Theirs is a nation of ‘digital natives’ organized around screens and represented more by personal media and fragmented video on-demand.  They mostly ignore the more centralized broadcasting of major networks. In addition, for the members of this country, devotion to a marriage partner can wait, while all-consuming devotion to the smartphone comes sooner. The device trades in artifacts of the self rather than the full self. It also feeds off the attractions of celebrity as a measure of self-worth.  This is expressed in terms of media markers, where a phone is a gateway to attention that can attract “followers” at a distance. The effect of the ubiquitous online discourse encourages much more interest in the “now” rather than a delayed-but-better “later.”

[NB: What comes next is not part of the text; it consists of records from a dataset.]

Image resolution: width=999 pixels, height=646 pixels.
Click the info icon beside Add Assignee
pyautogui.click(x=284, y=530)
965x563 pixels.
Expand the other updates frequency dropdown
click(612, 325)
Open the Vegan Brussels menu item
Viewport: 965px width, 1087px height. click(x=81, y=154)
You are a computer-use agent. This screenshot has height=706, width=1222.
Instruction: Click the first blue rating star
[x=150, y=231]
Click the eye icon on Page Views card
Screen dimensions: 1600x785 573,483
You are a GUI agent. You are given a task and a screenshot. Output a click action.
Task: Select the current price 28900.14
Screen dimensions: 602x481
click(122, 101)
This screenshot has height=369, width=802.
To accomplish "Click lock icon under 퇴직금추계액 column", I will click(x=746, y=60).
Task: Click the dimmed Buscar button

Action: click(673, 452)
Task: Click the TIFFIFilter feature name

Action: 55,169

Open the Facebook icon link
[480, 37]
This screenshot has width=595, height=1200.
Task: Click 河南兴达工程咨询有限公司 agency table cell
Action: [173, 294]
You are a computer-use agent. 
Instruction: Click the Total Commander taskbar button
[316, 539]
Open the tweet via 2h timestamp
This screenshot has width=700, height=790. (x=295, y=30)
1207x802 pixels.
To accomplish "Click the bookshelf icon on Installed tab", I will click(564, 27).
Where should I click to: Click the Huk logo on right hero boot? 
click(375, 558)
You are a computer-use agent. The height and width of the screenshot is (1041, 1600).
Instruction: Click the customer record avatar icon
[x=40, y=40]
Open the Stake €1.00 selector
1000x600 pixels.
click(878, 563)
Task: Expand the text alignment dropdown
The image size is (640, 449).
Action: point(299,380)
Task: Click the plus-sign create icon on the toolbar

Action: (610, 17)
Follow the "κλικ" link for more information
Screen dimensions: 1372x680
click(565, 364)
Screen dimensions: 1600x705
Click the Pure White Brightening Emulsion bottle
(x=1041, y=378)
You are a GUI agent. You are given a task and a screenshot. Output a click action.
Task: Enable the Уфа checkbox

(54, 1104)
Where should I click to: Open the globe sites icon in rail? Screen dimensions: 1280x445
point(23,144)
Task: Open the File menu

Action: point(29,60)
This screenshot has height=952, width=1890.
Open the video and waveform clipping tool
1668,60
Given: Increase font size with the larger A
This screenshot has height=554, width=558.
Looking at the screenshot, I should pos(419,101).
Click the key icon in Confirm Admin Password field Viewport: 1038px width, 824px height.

Of course I’m generalizing beyond what any individual case would allow. And it would be unfair to conclude that younger Americans don’t value social capital.  Many are generous with their time if asked to work for social justice causes.  But social connections are no longer created around shared discourse about the nation’s political problems.  Looming obstacles of the workplace and an independent adulthood matter more. The hollowing-out of the middle class now feeds a generalized discomfort among the young about finding a secure place that can yield the kinds of comfort levels known by their parents.

The challenge here is to sort out reasons for the apparent fraying of links that have previously held together the culture. Generational differences are a given.  But the atomizing of experience that is common in peer to peer media shifts our energies toward the personal and away from the political, which is traditionally the realm of core questions about how we should live as a society.  So we have to ask: are we still living in a shared cultural space if we don’t share the same stories?